EXERCISE AIM:
Copy everything from the line containing "Screen dimensions: 1080x413" down to the end of the rows, replacing "Servizi" with "Services" and changing nothing else. Omit the pictures from your answer.

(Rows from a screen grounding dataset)
——————————
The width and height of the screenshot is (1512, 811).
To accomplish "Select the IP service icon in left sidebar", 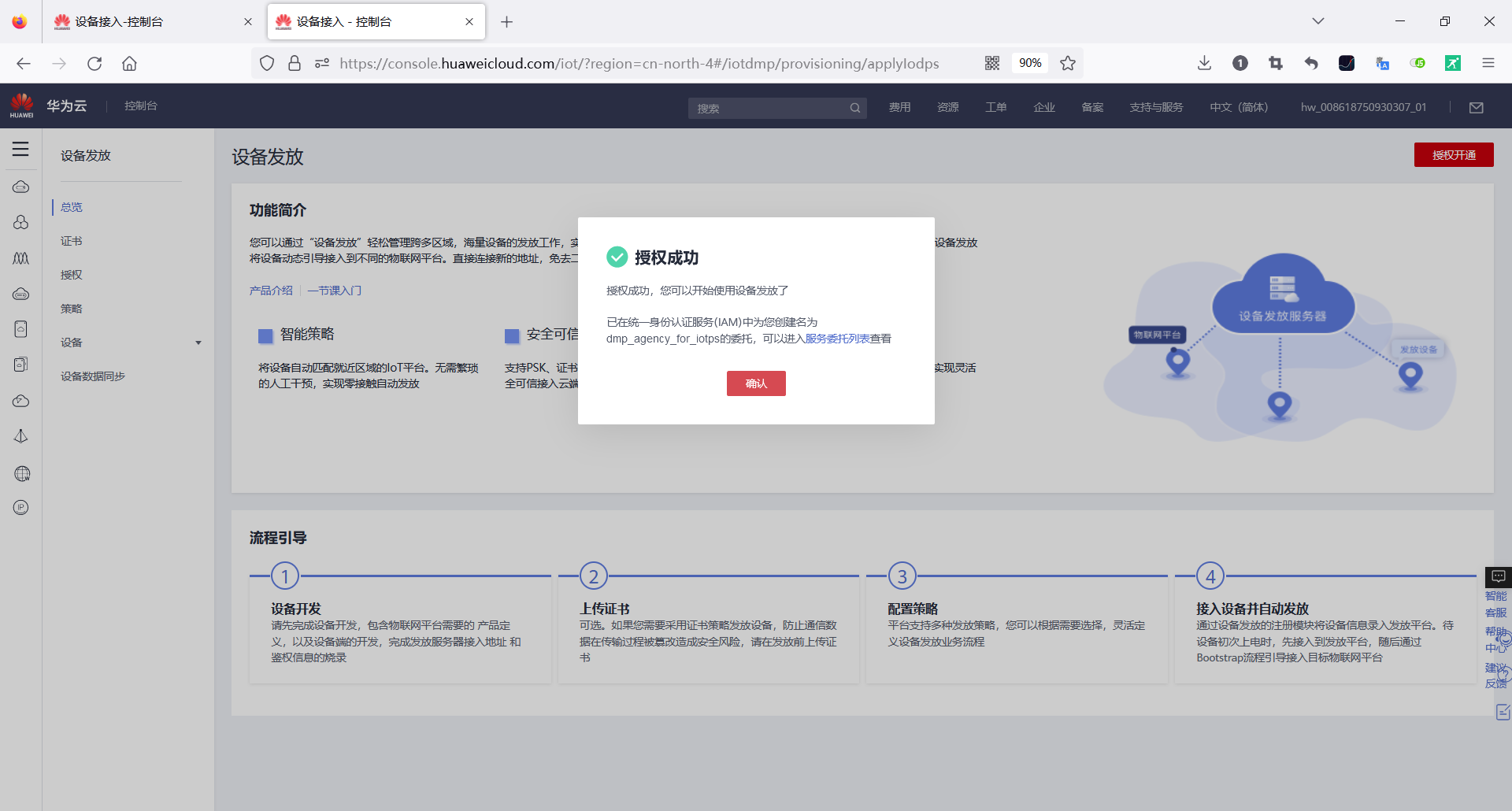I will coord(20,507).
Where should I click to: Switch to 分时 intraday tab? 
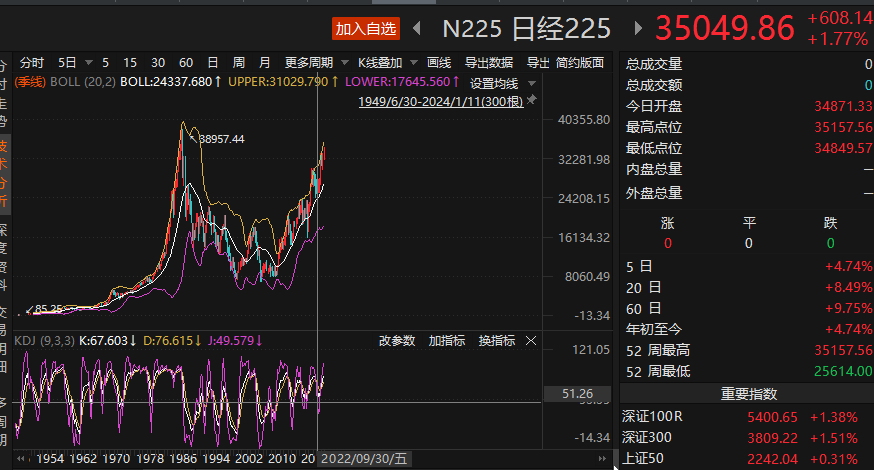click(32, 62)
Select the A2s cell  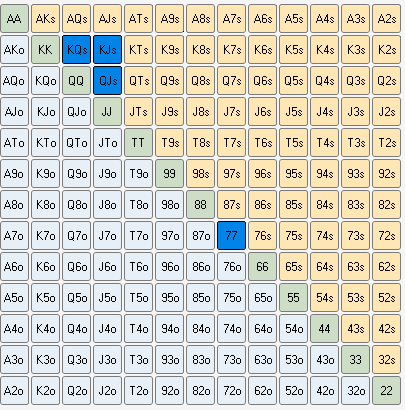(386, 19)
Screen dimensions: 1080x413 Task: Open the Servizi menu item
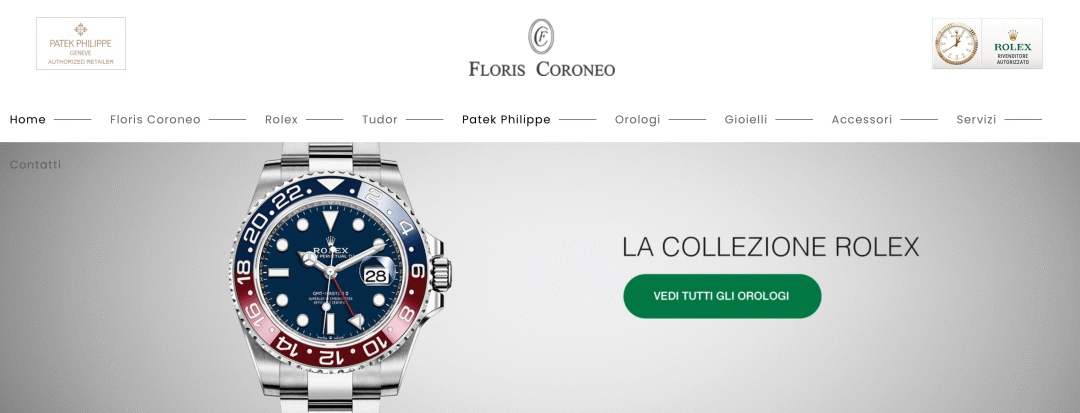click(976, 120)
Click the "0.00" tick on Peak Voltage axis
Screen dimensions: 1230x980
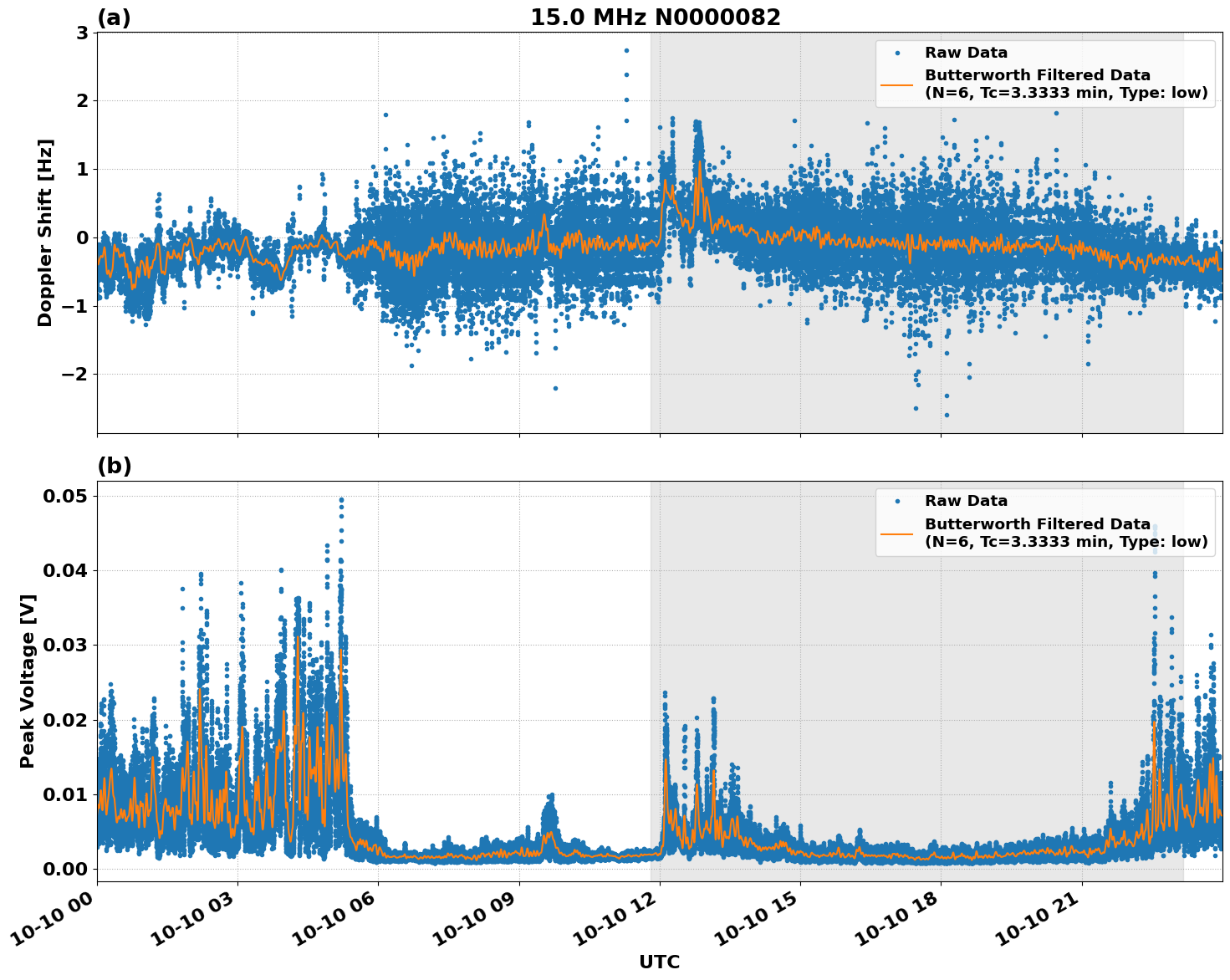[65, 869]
——————————
WRITTEN SOLUTION:
Screen dimensions: 1080x413 Task: Open the Services menu item
click(976, 120)
Click the "0.00" tick on Peak Voltage axis
Screen dimensions: 1230x980
[65, 869]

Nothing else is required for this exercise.